Finding the value of x+y+z|Learn how to solve a system with three unknowns

I JUST CALCULATED THAT IN MY HEAD IN 10 SECONDS, IM TOO SMART

xZHRA

If you're going to make any restrictions x, y, z>0, put that in the problem statement up-front. I paused the video one-second in and solved it without using that constraint.

Skank_and_Gutterboy

because
x^2y^2z^2=24*48^72
of 6*3*2=48*6=288
since we are given three equations we get z=+-288/24 y=+-288/48 and lastly x=+-288/72
so z=z/1 y=z/2 and x=z/3 so x+y+z=z/1+z/2+z/3=11z/6
which turns out to br +-22
i did it this way i was right.
when taking the sqrt always consider the +or- sign in front when only the root sign it is just the pos root
but in this que ther ws no given sqrt sign so we must consider +or- and it makes sence ina way
pos*pos=pos
neg*neg=pos
so it workes out fine. do not worrie even great mathematicians make mistakes

SuperYoonHo

x= 24/ y thennwe can substitute the other terms of equations

carlinoiavarone

extremely complicated way to calculate. You can easily see that z=2y, y=3/2*x and therefore z=3x, thus 3x²=48 -> x=4 -> x+y+z=11/2*x=22

olivierheiderich

From the given equations x equals 2k... y equals 3k...and z equals 6k for some k. Easily seen that x and y and z equals 4and 6 and 12 respectively and the
result follows...

vijaysingbundhoo

Another way.xz/xy=48/24 or z/y=2.now, z/y×yz=2×72 or z^2=144 or z=12. Now xz=48 and z=12.so, x=4, again, yz=72 and z=12, so, y=72/12=6.hence, x+y+z=4+6+12=22.(--ve values of x, y, z are rejected since they are less than 0).

prabhudasmandal

You really did this the hard way. I solved the 2nd equation for x: x=48z. I solved the 3rd equation for y: y=72/z. Then I substituted both of these into the first equation so that you get an equation just in terms of z: (48/z)(72/z)=24, which rearranges z^2=144. Therefore, z=(12, -12). Then the other variables are easily solved, y=(6, -6) and x=(4, -4). A check of (x, y, z) = (4, 6, 12), (-4, -6, -12) shows that both sets satisfy the original system. So x+y+z=22 or -22.

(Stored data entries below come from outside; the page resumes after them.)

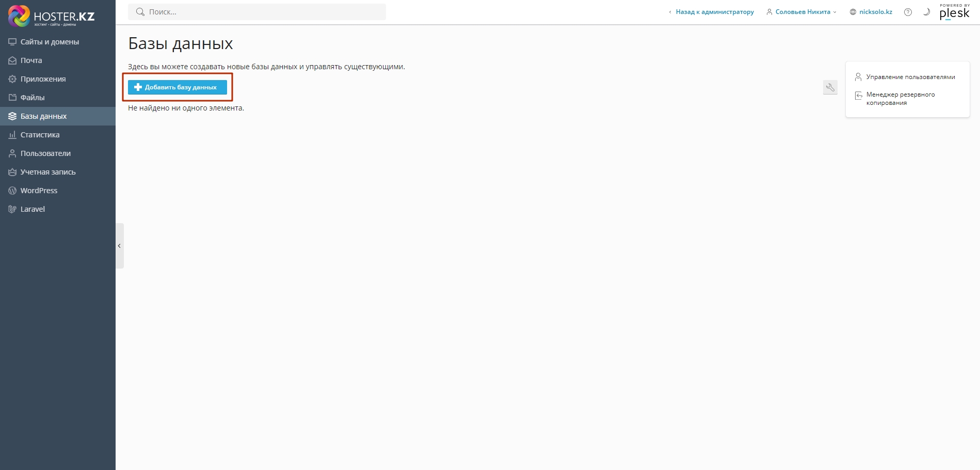Go to Сайты и домены in sidebar
980x470 pixels.
point(50,42)
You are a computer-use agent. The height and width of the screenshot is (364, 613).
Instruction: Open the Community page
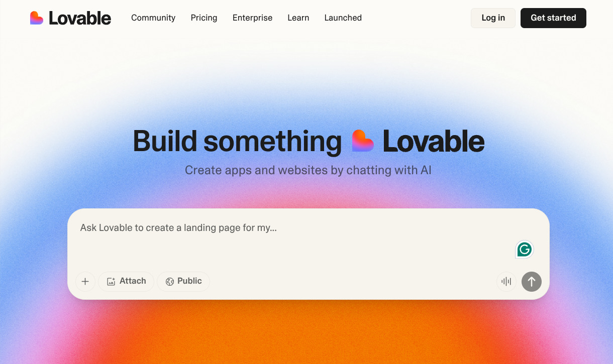coord(153,18)
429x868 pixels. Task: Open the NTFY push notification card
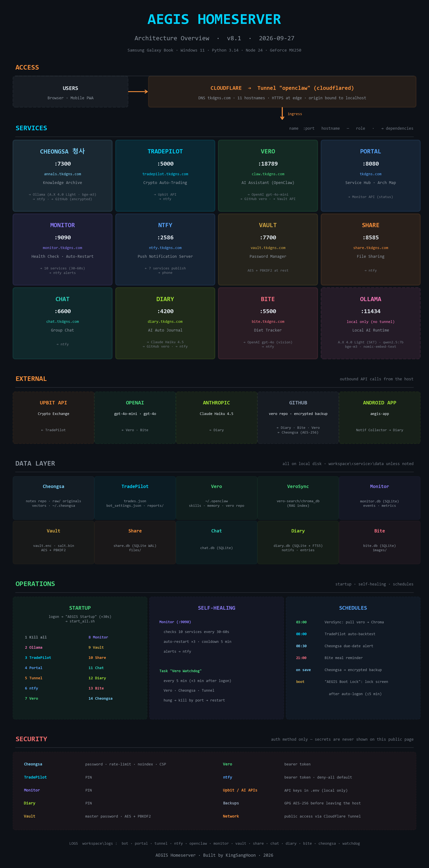pos(165,249)
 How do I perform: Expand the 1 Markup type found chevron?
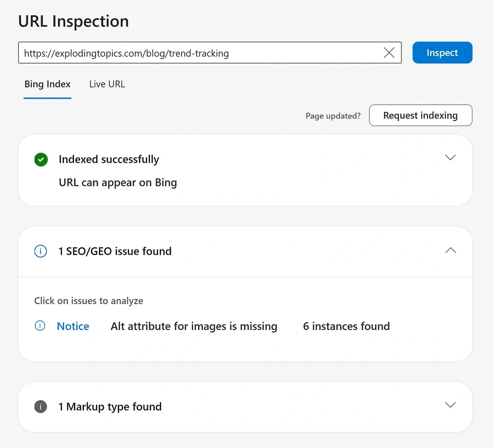pyautogui.click(x=450, y=405)
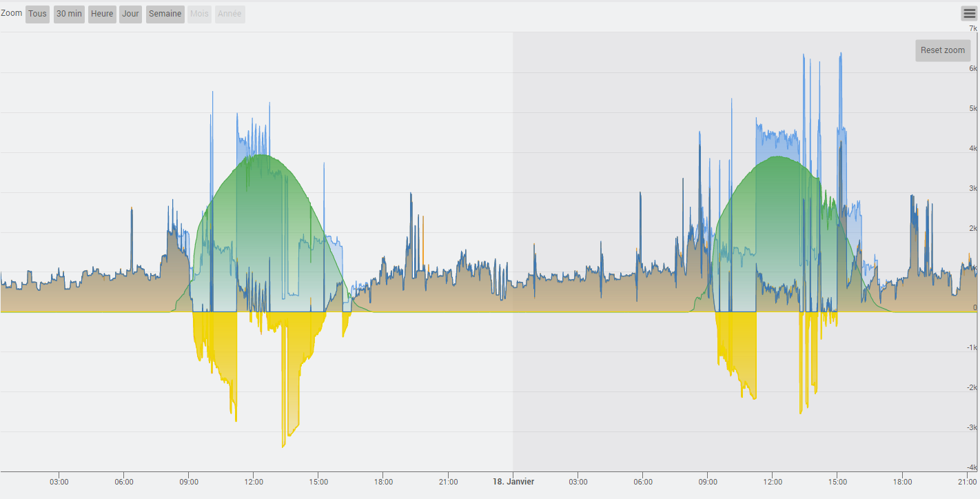
Task: Choose the Heure zoom option
Action: pyautogui.click(x=101, y=14)
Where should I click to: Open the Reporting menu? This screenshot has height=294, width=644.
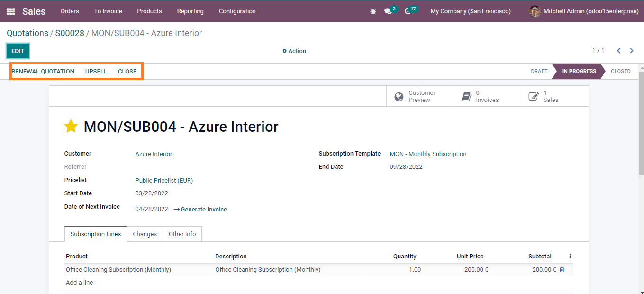click(x=190, y=11)
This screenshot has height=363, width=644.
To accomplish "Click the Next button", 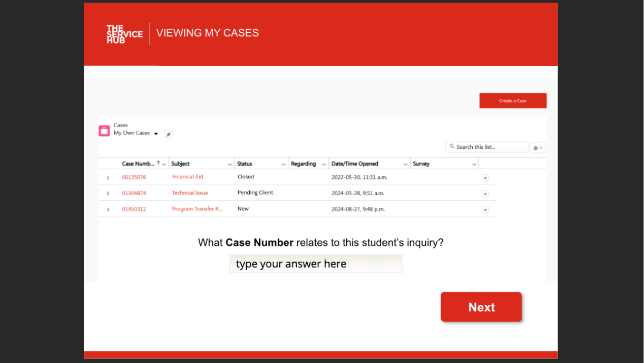I will [481, 307].
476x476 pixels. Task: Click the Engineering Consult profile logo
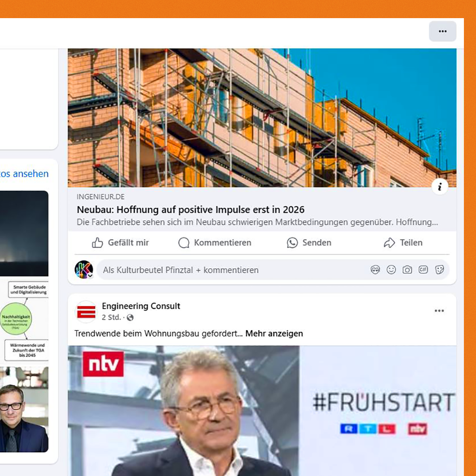point(86,312)
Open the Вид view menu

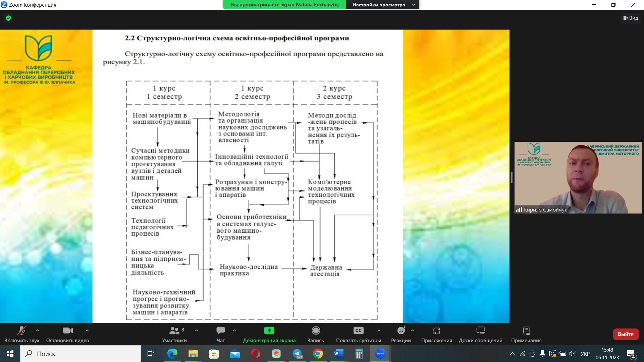coord(631,18)
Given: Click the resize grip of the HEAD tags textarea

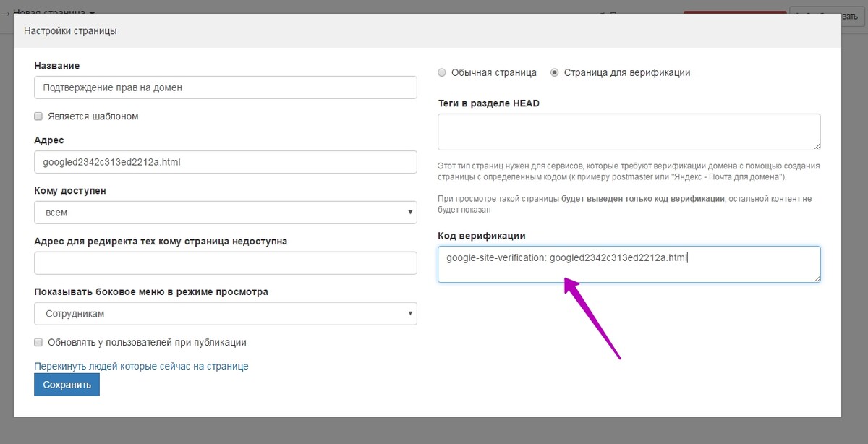Looking at the screenshot, I should pos(817,146).
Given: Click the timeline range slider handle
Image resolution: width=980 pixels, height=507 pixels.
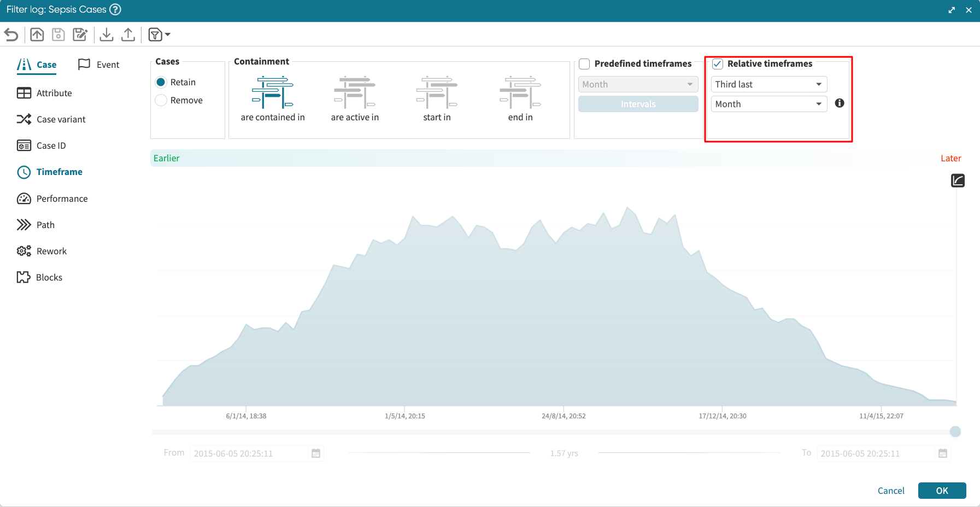Looking at the screenshot, I should tap(955, 432).
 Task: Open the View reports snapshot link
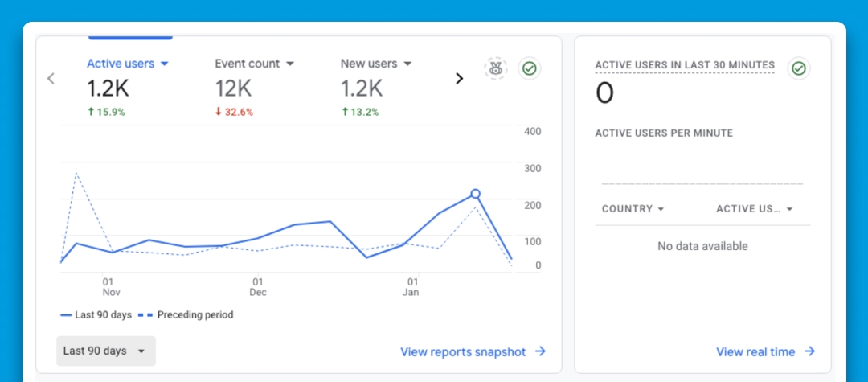(463, 351)
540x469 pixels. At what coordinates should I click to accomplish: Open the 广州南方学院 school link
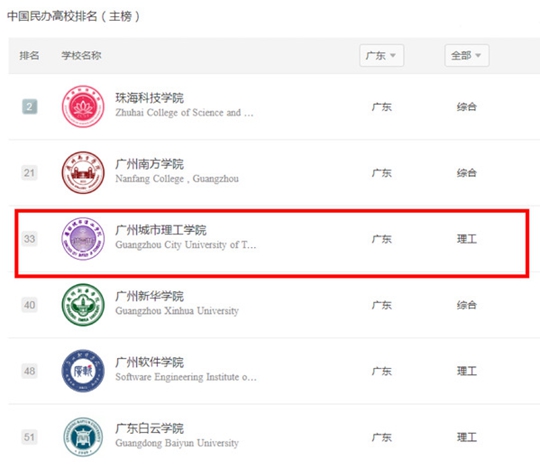(149, 164)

I know, the instructor called out the x, y, z>0 but he didn't call that out soon enough, I paused the video 1-second in and solved it.

Skank_and_Gutterboy

x×y+z×y=(x+z)×y
x×y-z×y=(x-z)×y
x÷y+z÷y=(x+z)÷y
x÷y-z÷y=(x-z)÷y
x+y÷z =(n+y)÷z n=x×z
x+y×z =(n+y)×z n=x÷z
x+y ×raiz de x =(raiz de x +y)raiz de x _o y não esta sob raiz_
x+y ÷raiz de x =(raiz de x +y)÷raiz de x
_o y não esta sob raiz_

umtelespectadorqualquer